___ Supplied records

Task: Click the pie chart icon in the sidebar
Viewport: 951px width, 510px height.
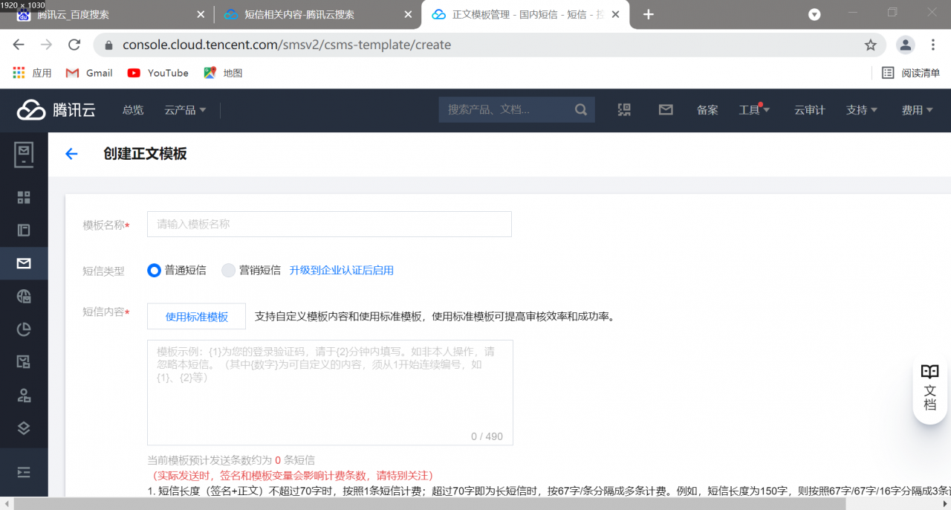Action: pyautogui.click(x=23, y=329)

______
___ Supplied records

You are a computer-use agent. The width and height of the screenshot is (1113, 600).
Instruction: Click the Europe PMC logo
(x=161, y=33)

______

| Your objective |
Please return every line of the rows above that contains the word "height".

| Correct output |
Viewport: 951px width, 510px height.
You are a computer-use agent. The width and height of the screenshot is (1113, 600).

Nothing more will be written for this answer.